Aufgabenstellung:
Schreibe die Glosse über die Klugheit der Masse im Anschluss an ihren letzten Satz weiter.

Vorliegender Text:
--*--

Abendbummel online - Lasst wohlbeleibte Männer um mich sein, die nachts gut schlafen

Dicke sind in Wahrheit gluecklicherWissenschaftler untersuchen vieles und kommen oft zu erstaunlichen Ergebnissen. Ob sich ein Weihnachtsbaum länger hält, wenn man ihn in Wasser stellt? (Ja, und jeder hat’s vorher schon gewusst.) Oder ob Dicke glücklicher sind als Dünne? (Auch ja, was besonders die Hungernden der Welt gerne glauben werden).

Eine interessantere Behauptung stellt der RTL-Unterhaltungschef Tom Sänger heute in der Süddeutschen Zeitung auf. Er sagt, die Masse sei klüger als der Einzelne. Der Publikumsjoker bei „Wer wird Millionär“ sei zum Beispiel erfolgreicher als der Telefonjoker. Vielleicht liegt es daran, dass das Publikum bei den eher einfachen Fragen zu Rate gezogen wird. Hier ist die Mehrheitsmeinung die beste. Das bestätigt auch ein Test des WDR-Moderators Ranga Yogeshwar. In seiner Sendung „Quarks & Co.“ ließ er die Zuschauer die Anzahl von Liebesperlen in einem Glas schätzen, und die durchschnittliche Schätzung lag ziemlich dicht bei der richtigen Lösung.

Je komplexer eine
Sache, desto dümmer stellt sich die Masse an. So ist Volkes Stimme nicht unbedingt mit politischer Klugheit gesegnet. „Vox populi – vox Rindvieh“, hat Franz-Josef Strauß über sein Wahlvolk gesagt. Die Tatsache, dass er über viele Jahre unumschränkt in Bayern herrschen konnte und sein Ziehsohn Edmund Stoiber ebenso, scheint seinen Befund zu bestätigen.

Komplexere Fragen erfordern
Wissen, oft sogar Expertenwissen. Wer nicht darüber verfügt, entscheidet notgedrungen aus dem Bauch. Und der Bauch ist nicht sonderlich an komplizierten Weltfragen interessiert, sondern will in erster Linie gefüllt sein. Doch auch wo Sachverhalte eigentlich überschaubar sind, verhält sie sich die Mehrheit oft irrational. Ein Jahr ist’s her, da wurden in Deutschland viele Millionen Tiere vorsorglich gekeult, um die angebliche Gefahr durch die Vogelgrippe abzuwehren, derweil in Deutschland 15.000 Menschen an der Humangrippe verstarben, keiner jedoch an der Vogelgrippe. Es hat wegen der sinnlosen Keulerei keinen massenhaften Aufschrei des Abscheus gegeben, wohl aber, nachdem in Bayern ein Bär abgeschossen wurde. In diesem Jahr trieb man Wiedergutmachung für des Baren unwürdigen Tod und entdeckte die Liebe für einen Eisbären.

--*--

Vorliegende Einträge:
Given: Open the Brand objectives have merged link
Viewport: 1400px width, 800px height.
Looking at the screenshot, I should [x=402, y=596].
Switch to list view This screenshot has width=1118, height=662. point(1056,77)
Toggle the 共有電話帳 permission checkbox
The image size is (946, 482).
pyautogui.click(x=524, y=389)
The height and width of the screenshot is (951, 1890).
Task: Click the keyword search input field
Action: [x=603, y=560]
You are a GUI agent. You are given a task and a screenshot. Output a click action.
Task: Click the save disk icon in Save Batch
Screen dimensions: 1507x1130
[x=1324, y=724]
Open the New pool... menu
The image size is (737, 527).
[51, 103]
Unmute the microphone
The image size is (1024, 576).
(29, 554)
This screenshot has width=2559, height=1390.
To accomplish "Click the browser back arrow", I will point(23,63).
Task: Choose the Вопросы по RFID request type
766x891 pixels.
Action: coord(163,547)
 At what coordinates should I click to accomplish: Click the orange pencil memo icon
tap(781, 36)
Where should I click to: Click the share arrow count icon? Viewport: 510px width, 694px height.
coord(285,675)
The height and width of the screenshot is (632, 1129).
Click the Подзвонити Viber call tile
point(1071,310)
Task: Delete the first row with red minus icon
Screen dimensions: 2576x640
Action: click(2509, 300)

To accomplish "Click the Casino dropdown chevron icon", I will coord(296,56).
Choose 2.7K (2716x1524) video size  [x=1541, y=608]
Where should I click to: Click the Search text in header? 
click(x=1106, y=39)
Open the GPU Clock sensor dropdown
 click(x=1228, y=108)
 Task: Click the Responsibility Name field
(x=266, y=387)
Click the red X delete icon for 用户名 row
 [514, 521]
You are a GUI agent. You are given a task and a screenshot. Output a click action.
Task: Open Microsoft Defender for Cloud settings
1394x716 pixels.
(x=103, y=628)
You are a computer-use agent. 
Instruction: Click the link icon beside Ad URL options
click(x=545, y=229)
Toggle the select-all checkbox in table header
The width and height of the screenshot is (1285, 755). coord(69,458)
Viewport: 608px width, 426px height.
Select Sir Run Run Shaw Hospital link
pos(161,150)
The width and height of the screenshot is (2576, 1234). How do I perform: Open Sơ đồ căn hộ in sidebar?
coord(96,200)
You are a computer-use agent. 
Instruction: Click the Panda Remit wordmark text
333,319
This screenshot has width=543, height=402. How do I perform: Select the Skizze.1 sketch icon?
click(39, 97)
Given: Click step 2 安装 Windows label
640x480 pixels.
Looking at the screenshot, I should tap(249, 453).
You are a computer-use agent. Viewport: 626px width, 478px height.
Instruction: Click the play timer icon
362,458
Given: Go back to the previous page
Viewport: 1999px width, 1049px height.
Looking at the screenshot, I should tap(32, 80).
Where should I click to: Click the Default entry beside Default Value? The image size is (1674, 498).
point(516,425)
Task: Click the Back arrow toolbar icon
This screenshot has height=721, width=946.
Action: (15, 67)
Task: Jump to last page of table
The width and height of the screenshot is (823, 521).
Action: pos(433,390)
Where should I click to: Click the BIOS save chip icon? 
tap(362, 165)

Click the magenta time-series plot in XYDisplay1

--*--

Lösung:
Aus der Psychologie ist bekannt, dass Bären, besonders kleine Bären, dem Kindchenschema entsprechen, also an unseren Fürsorge- und Kümmerungsinstinkt appellieren. Der inzwischen abgeflaute Hype um den Berliner Eisbären hatte also humangenetische Ursachen. Die Aufmerksamkeit der breiten Öffentlichkeit wurde zusätzlich geweckt, weil beide Bären einen Namen hatten. Namen machen die Welt für den Menschen leichtfasslich. Das wiederum entlastet sein Gehirn, und das ist bekanntlich der größte Energieverbraucher und somit eine ständige Last für den Bauch.

In der Vergangenheit haben die Bauern ihren Kühen ebenfalls Namen gegeben. Es machte sie zu Individuen. Die moderne Massentierhaltung gestattet diesen Aufwand nicht. Heutzutage haben die Rinderviecher Ohrclips mit Nummern oder gar einen RFID-Chip unter der Haut, der jede äußere Kennzeichnung überflüssig macht. Das erlaubt den entfremdeten Umgang mit dem Tier.

Nicht zu ändern. Fleischproduktion muss sein, denn zum Wohlstand gehören noch immer Fleisch und Wurst. Es ist eine Idee der Kriegsgenerationen, die den Hunger erfahren haben. Unsere Vorfahren glaubten auch, dass dicke Menschen glücklicher sind. Sie nannten es nur anders. Ein dicker Mensch war „stattlich“.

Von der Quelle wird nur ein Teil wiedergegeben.